Short task:
Lay out the records from the line with "Given: Click the Jul 18, 2016 date field" up to and including the line with "Action: tap(276, 140)" as a Markdown table with the columns Row and Line, giving each line's number and text and leaving out blank lines.

Start of Listed entries

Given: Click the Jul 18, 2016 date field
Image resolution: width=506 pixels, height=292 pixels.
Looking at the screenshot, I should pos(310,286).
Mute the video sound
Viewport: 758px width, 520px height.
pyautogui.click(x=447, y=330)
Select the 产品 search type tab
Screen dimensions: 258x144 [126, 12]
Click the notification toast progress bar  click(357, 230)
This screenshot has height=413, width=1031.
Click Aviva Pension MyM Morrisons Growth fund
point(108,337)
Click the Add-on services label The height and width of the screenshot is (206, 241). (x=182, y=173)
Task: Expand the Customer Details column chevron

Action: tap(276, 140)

End of Listed entries
Start of Listed entries

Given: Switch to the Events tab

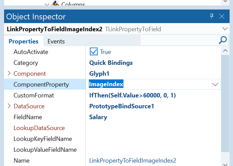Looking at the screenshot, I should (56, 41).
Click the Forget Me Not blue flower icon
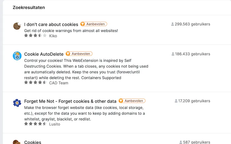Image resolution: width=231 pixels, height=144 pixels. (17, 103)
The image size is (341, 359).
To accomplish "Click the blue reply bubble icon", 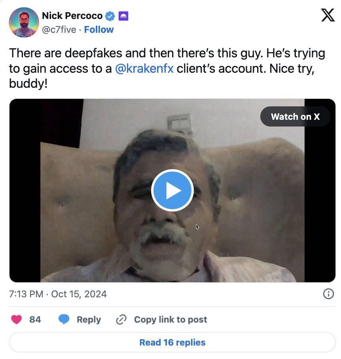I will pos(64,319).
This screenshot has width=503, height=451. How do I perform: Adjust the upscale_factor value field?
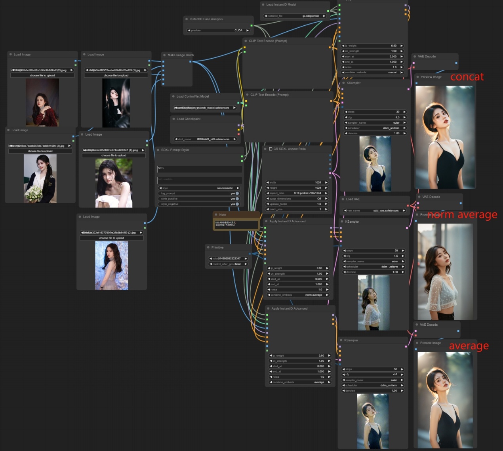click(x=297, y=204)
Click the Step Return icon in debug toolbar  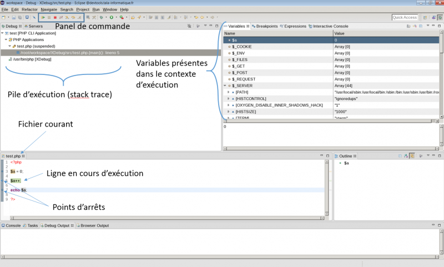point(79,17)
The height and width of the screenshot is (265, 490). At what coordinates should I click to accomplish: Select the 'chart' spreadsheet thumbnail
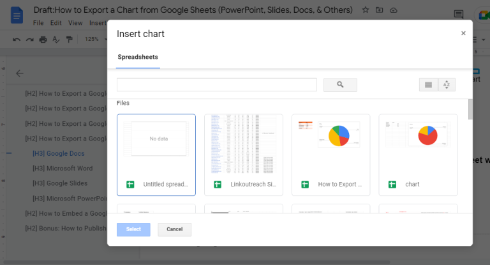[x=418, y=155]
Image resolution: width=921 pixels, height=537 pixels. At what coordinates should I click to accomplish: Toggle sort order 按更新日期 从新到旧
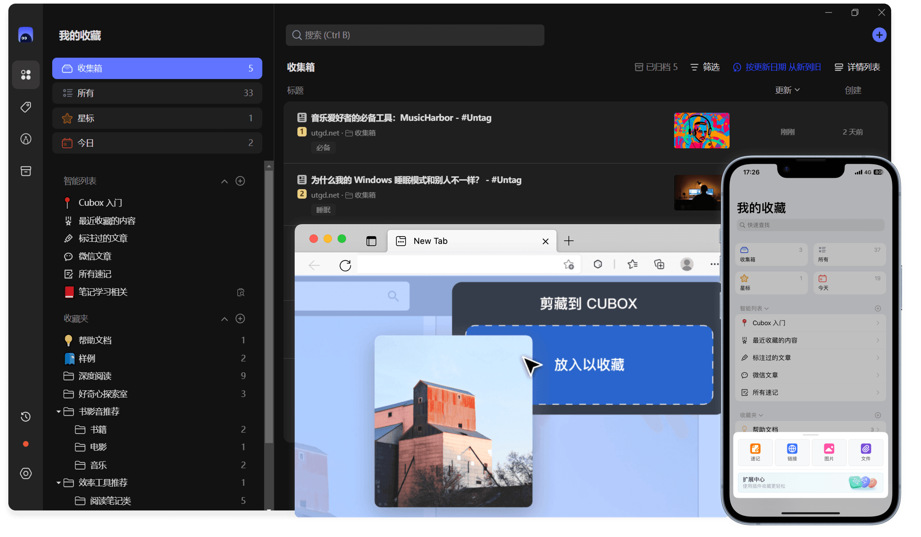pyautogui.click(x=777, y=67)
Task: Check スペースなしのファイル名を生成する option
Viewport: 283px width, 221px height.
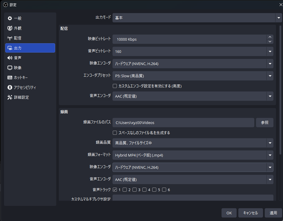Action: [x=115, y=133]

End of Listed entries

Output of the exercise:
| Row | Line |
|---|---|
| 1 | Given: Click the Jul 18, 2016 date field |
| 2 | Image resolution: width=506 pixels, height=292 pixels. |
| 3 | Looking at the screenshot, I should pos(310,286). |
| 4 | Mute the video sound |
| 5 | Viewport: 758px width, 520px height. |
| 6 | pyautogui.click(x=447, y=330) |
| 7 | Select the 产品 search type tab |
| 8 | Screen dimensions: 258x144 [126, 12] |
| 9 | Click the notification toast progress bar  click(357, 230) |
| 10 | This screenshot has height=413, width=1031. |
| 11 | Click Aviva Pension MyM Morrisons Growth fund |
| 12 | point(108,337) |
| 13 | Click the Add-on services label The height and width of the screenshot is (206, 241). (x=182, y=173) |
| 14 | Task: Expand the Customer Details column chevron |
| 15 | Action: tap(276, 140) |